Gathering Places: Providers of comfort and joy

To wish you the happiest of holidays, I’d like to share some recent thoughts about the importance of gathering places both in the public and private realm, particularly as it relates to children, solace, and song. In celebration of the season, those places — when well planned and cultivated — become particularly poignant.

Take private porches, for example. My son’s grades two and three Caroling Club trudged happily through a couple feet of snow this week, in our traditional neighborhood. Their goal? Just to sing and share some joy — no funds were raised, although the last house did produce hot coco and doughnut holes.

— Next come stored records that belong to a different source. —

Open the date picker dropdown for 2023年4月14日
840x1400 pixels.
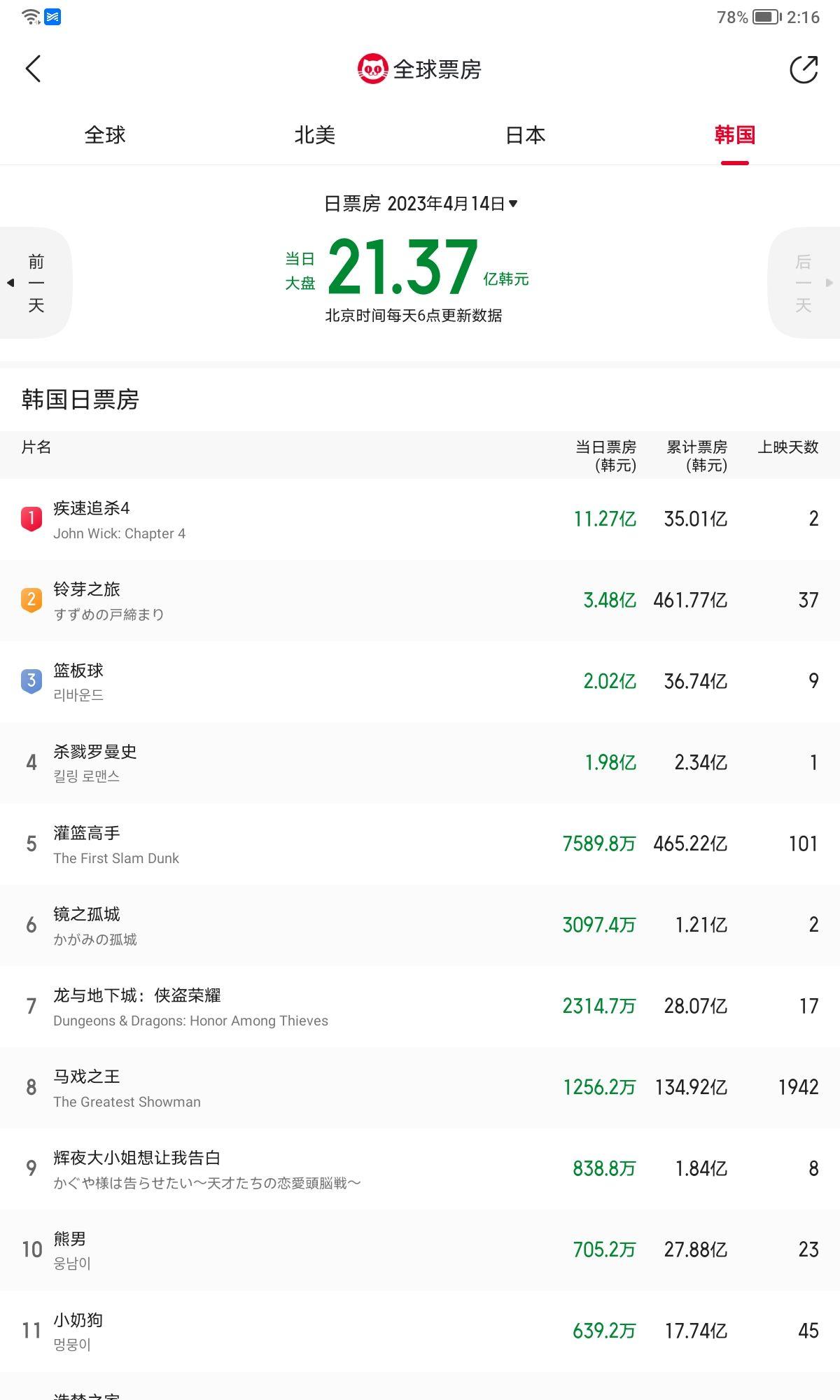coord(421,204)
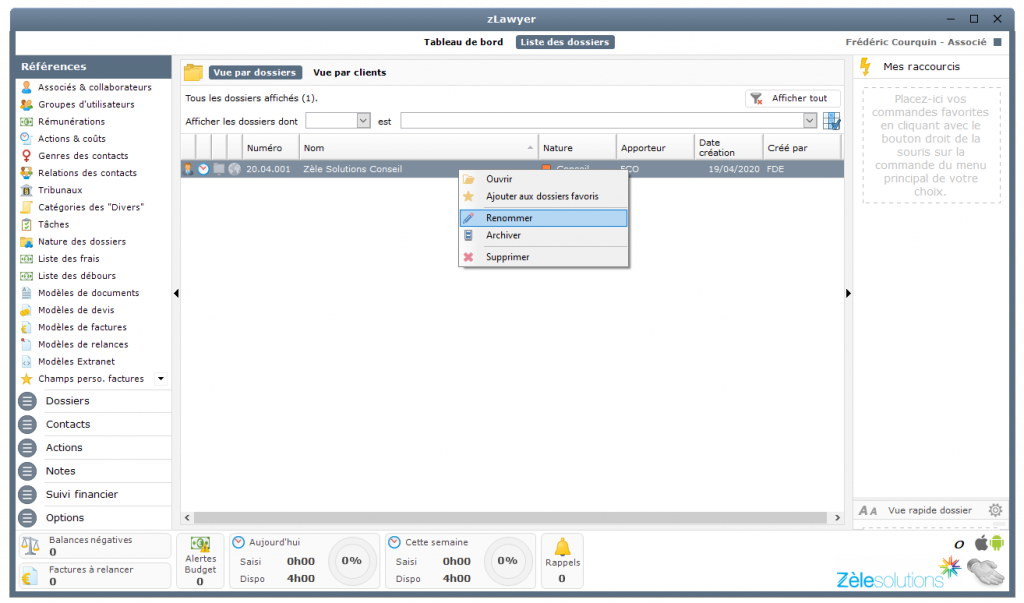Open the Rappels bell icon
1024x603 pixels.
pyautogui.click(x=562, y=547)
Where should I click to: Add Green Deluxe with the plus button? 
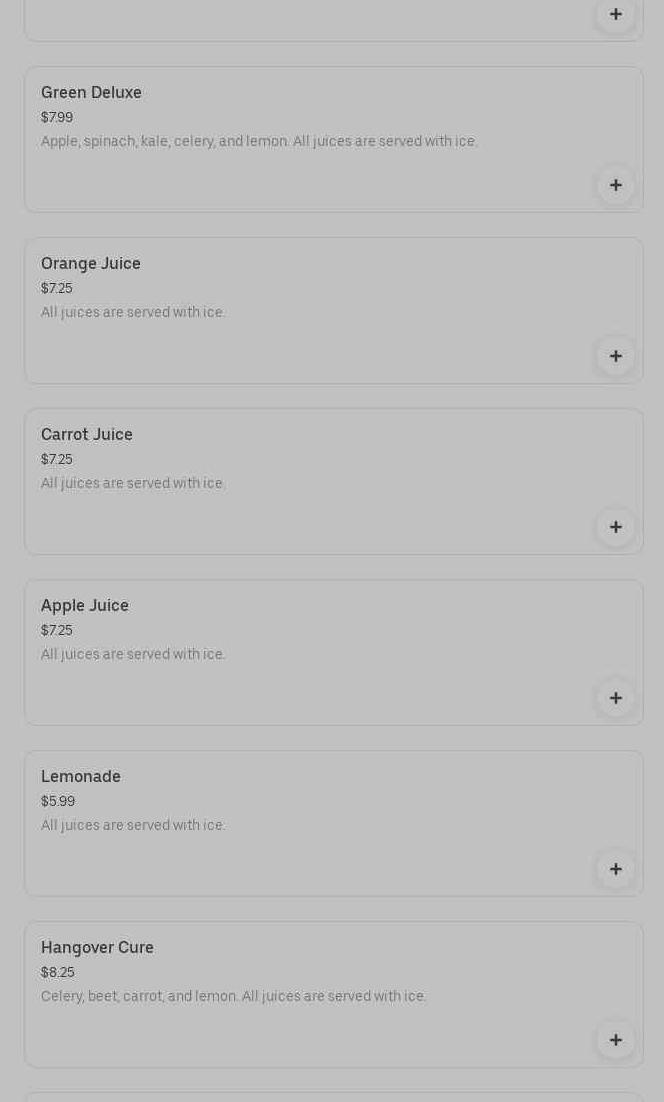[615, 185]
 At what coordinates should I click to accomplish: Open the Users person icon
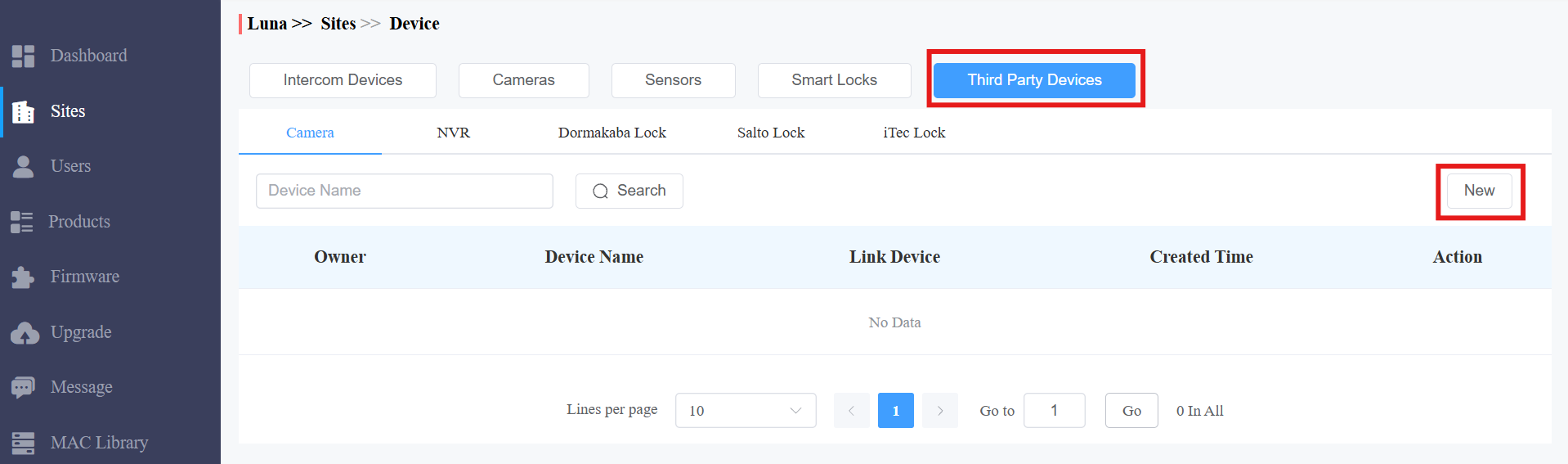click(23, 166)
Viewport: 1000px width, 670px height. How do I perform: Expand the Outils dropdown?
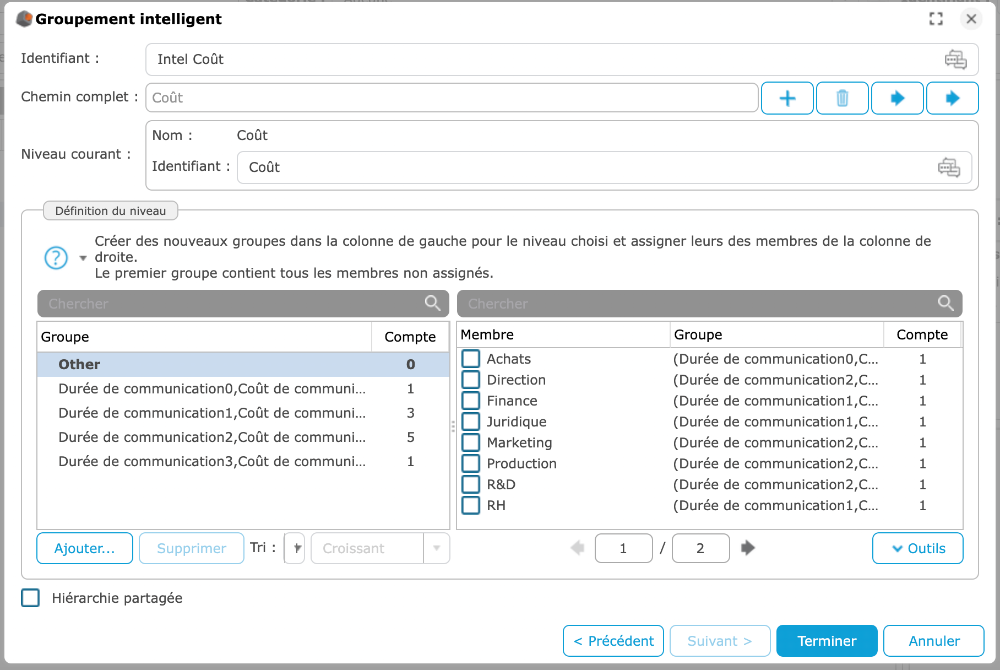tap(917, 548)
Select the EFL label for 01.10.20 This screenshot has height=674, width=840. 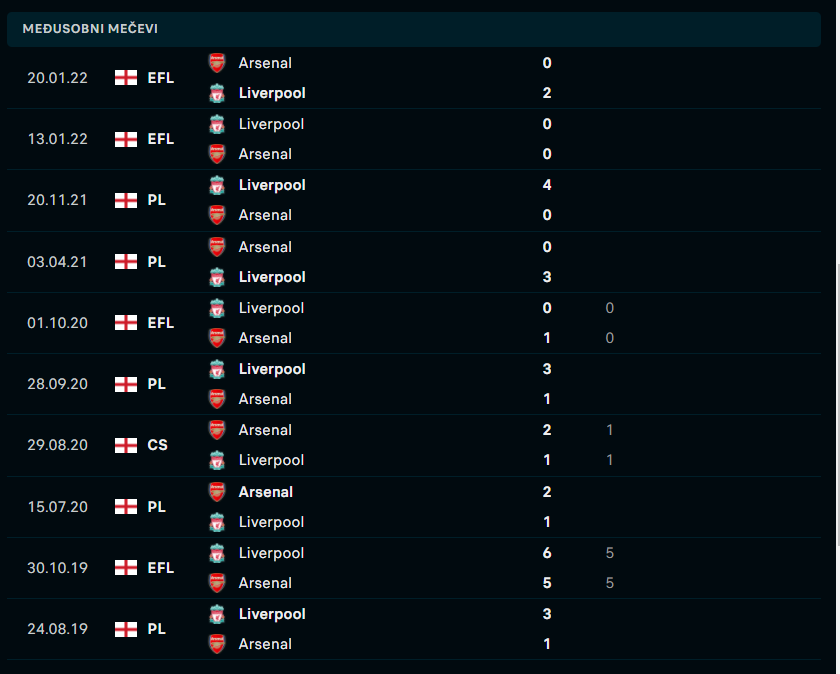click(161, 323)
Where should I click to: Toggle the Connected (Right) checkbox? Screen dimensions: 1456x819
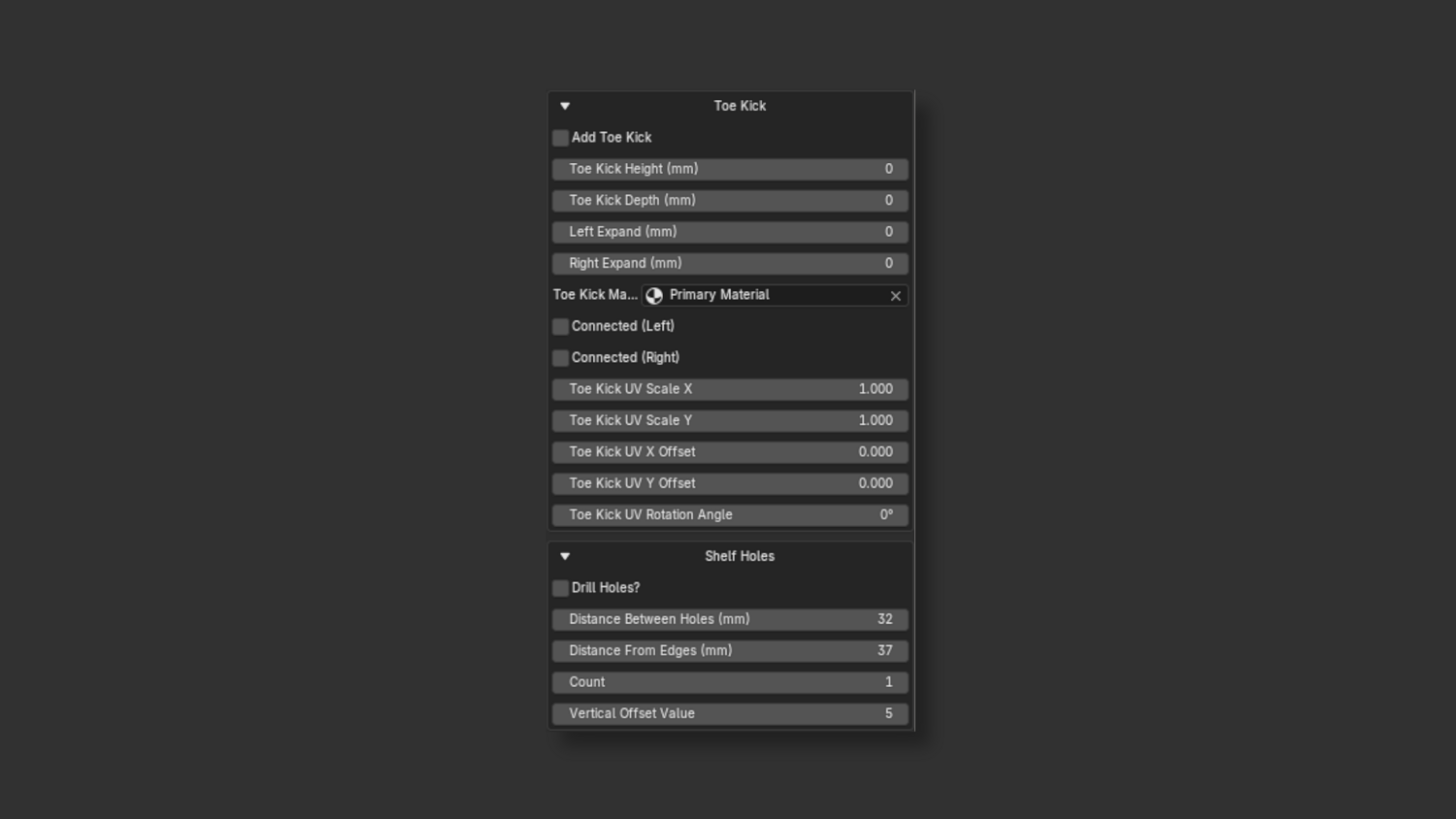click(x=561, y=358)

The Caroling Club was an easy commitment from parents, teachers, and students, because the majority live within a few blocks of school. Only a couple arrived for the evening by car, and the surrounding homes are immediately adjacent to the school, making it an quick walk to the night’s destination — which was in itself a journey — with photos below all compliments of Stephen Borys.

The walkable urbanism kept their adventure in the cold night enjoyable and fun. The skinny street and garages out back kept them safer. The front porches became a gathering place in the private realm where they interacted with neighbours while the crowd of parents watched from the sidewalk.

Listening to their sweet voices waft across the snow, I couldn’t help lament again this month’s horrible events and resolve to explore more ways in which we can support and nurture our young ones. I realize the urbanism is just one tiny part of that much more complicated challenge. However, when things go very wrong, community gathering places can bring some solace.

In the public realm, well-planned squares and civic spaces provide for spontaneous expressions of joy and sorrow. This flash mob in Sabadell, Spain speaks to the joy side of that equation, with their fabulous production of Ode To Joy. Originally Ode to Freedom, the poem was renamed for political reasons, and became the final movement of Beethoven’s Ninth Symphony.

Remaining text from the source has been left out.